WordPress and the Dreaded “You do not have sufficient permissions to access this page.” Error

After cleaning a customer’s two WP instances after a PHP redirect hack, they asked me to obfuscate and harden their backup to decrease the likelihood that a second attempt would not be successful.

One task was to change the wordpress table prefix so that standard-named/dumb SQL injection attempts would not be successful. It was simple enough to get the parallel instance up and running, but after migrating their previous (and cleaned) table data, no one could login. No matter the access level, the login landing page would result in the dreaded error:

You do not have sufficient permissions to access this page.

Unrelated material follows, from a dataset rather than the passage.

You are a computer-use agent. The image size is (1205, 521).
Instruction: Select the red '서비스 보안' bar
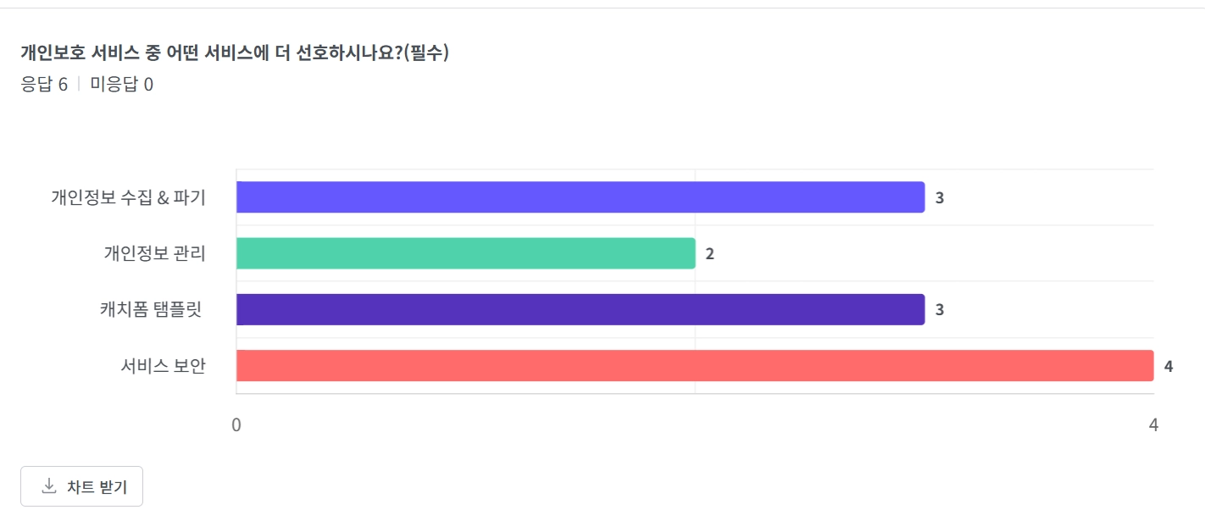694,365
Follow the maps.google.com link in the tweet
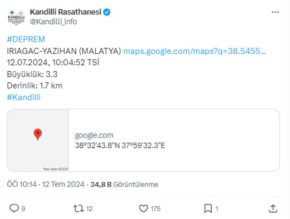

Rather than start from zero, reinstall and configure all their plugins, reinstall and reconfigure their heavily customized theme, and most importantly, lose all of their users and post/page data, I needed to dig in and backtrack the issue.

The standard wordpress table namespace is “wp_“.

I picked some random names from popular culture to isolate their instance namespaces.

In order to migrate from one table namespace (standard OOTB “wp_“) to another (say, “foo_“), several foo_usermeta and foo_option values need to be updated to correctly reflect the target namespace.

The * in the following represents the new table namespace selected during setup.  The OOTB value will be wp_[value], which would need to be changed to foo_[value].

The following *_usermeta meta_key values need to be updated:

  • *_capabilities
  • *_user_level
  • *_dashboard_quick_press_last_post_id
  • *_capabilities

Keep in mind that *every* user will have these four meta_keys.  If you have hundreds of users, it would behoove you to write a quick SQL or PHP loop to iterate and update the values.

In addition, one must also change an option_name in the *_options table:

  • *_user_roles

I hope this saves someone out here some time, frustration and headache.